April 7, 2019 - 00:50 AMT
Kurdistan opens first Armenian Orthodox church in Erbil

The Kurdistan Regional Government (KRG) on Saturday, April 6 opened the first Armenian Orthodox church in Erbil, the capital of the autonomous Kurdistan Region, Kurdistan24 report.

The church was built and supervised by the KRG’s Ministry of Endowment and Religious Affairs and is located in the district of Ankawa, an area known for having a predominantly Christian population.

In a special ceremony attended by KRG officials and foreign envoys, the house of prayer was initiated.

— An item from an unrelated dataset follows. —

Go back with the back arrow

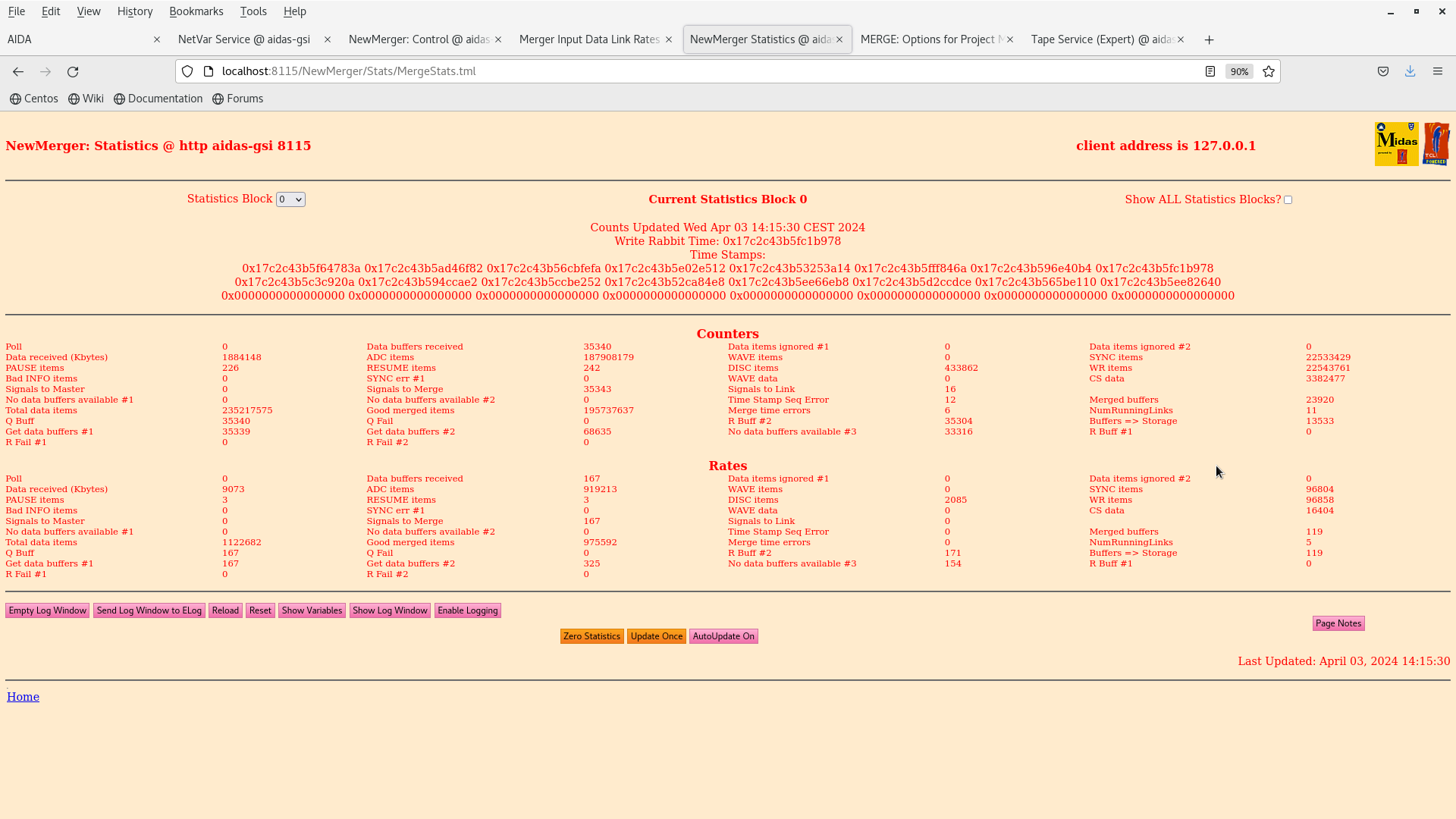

“The opening of this church itself is laying another foundation stone for a peaceful coexistence of different ethnic and religious groups in the Kurdistan Region,” Safeen Dizayee, the spokesperson of the KRG present to represent Prime Minister Nechirvan Barzani at the observance, told Kurdistan 24.

He stated that the culture of tolerance and coexistence is not a political decision, but it rather has deep cultural roots in Kurdistan. Dizayee also said he hoped that displaced Christians could return to their homes in the Kurdistan Region and areas with diverse populations outside Mosul known as the Nineveh Plains.

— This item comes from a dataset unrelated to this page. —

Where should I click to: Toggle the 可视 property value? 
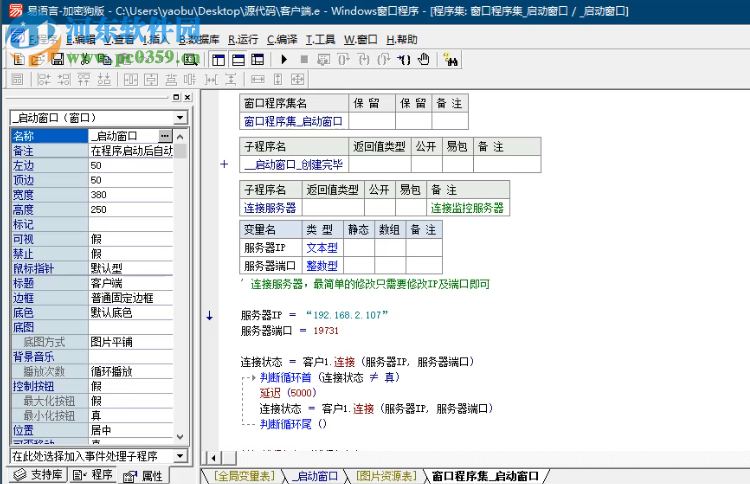point(130,239)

The Kurdistan Region is home for over 120,000 Christians, distributed throughout the different provinces but with the majority living in Erbil and Duhok. Following the emergence of the Islamic State in Iraq in 2014, most were displaced to areas administered by the KRG, while others fled abroad.

The autonomous region has a unicameral parliamentary legislature with 111 seats, with five quota seats each reserved for Turkmen and Christian parties and one seat specifically set aside for a member of an Armenian party.